January 18th, 2005, 12:16 AM
What is footprinting?
Footprinting is basically the digital equivalent of when a robber ‘cases the establishment’ before attempting to burgle a premises. It is where an attacker attempts to get a profile of the companies IT infrastructure, gathering as much information as possible.
The first thing to do is to perform a whois query on the companies internet register. There is an excellent free tool called Sam Spade that gathers information on DNS servers and IP address blocks amongst other things. If you're a Windows user, simply go to their web site and download the latest version here: http://www.samspade.org/. On the main page, you'll also find online versions of many other useful networking tools which are helpful when you are away from your computer. Otherwise, the Windows version of Sam Spade is preferable because of its fast and easy access to a variety of tools and because you can run a number of different inquiries simultaneously.
Open Source Footprinting
This is a very safe way for a hacker to gather information about a company as it is perfectly legal; in fact the information is widely available to the general public. Information such as telephone numbers, email addresses and sometimes home address are obtained by searching through web-based whois interfaces. Below are the big three, ARIN for the US, APNIC for Asia and RIPE for Europe:
1) (ARIN) – American Registry for Internet Numbers
2) (APNIC) – Asia Pacific Network Information Center
3) (RIPE) – Reseaux IP Europeens
Now from searching these databases you will probably find email addresses and IP addresses. This information can then be put into a traceroute query which can be found on the Sam Spade site, or alternatively you could use a program like NeoTrace Pro. It traces the network path across the Internet from the host system to a target system anywhere on the Internet. The data it can retrieve includes registration details for the owner of each computer on the route (address, phone or e-mail address) and the network each node IP is registered to. The data is shown on a world map showing the location of nodes along the route, and a graph showing the relative response time of each node along the path. You can get NeoTrace Pro here: http://www.neotrace.net-software-download.com/
Now most of this information used by itself is harmless and most likely perfectly legal, but any person who is serious about getting into a system will carefully search through the whois databases to know as much information as possible, as it may lead to an eventual entry point. In my next tutorial entitled ‘Scanning’ I will show how scanning techniques are used by attackers to complement footprinting in order to gather vital information about a companies system. This should follow soon.
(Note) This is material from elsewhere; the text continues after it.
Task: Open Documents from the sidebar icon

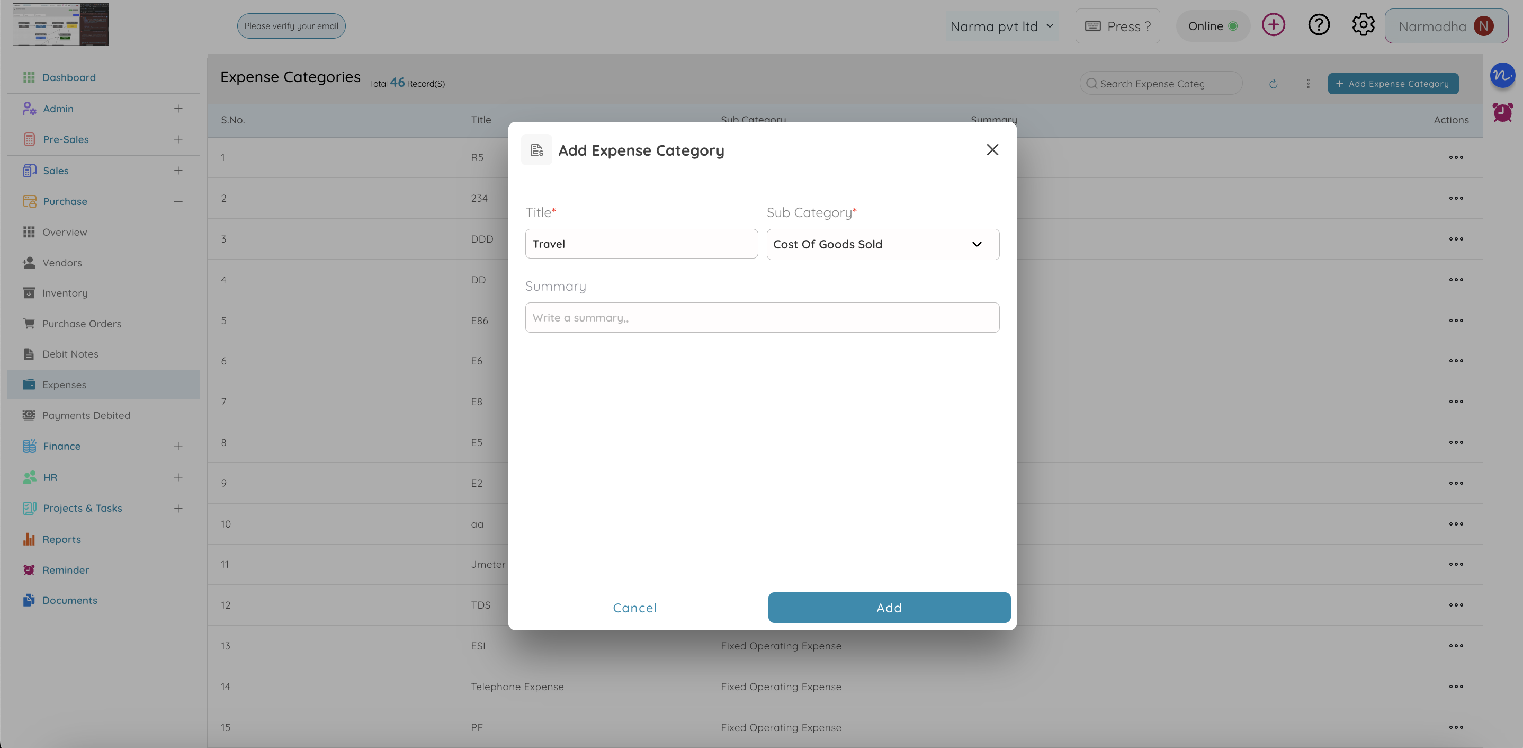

For more tutorials please visit my site at www.computer-tutorials.org and the forums www.computer-tutorials.org/phpBB
Sco (Ths is my name on all my other sites)
January 18th, 2005, 01:40 AM
You mentioned this in your other articles, not sure why you missed this one
Everyone knows them, but seeings this post is about finger/foot-printing, thought i'd add'em.
* -O Use TCP/IP fingerprinting to guess remote operating system
There are other methods of doing this, ie if -sV returns Port 80 as IIS6 and -O as a Linux server ... then you know you have to find other methods of searching.
-sV Version scan probes open ports determining service & app names/versions
There are more, but its too early for more typing.
January 18th, 2005, 07:10 AM
the mods arent going to let a tut ripper keep posting tuts are they????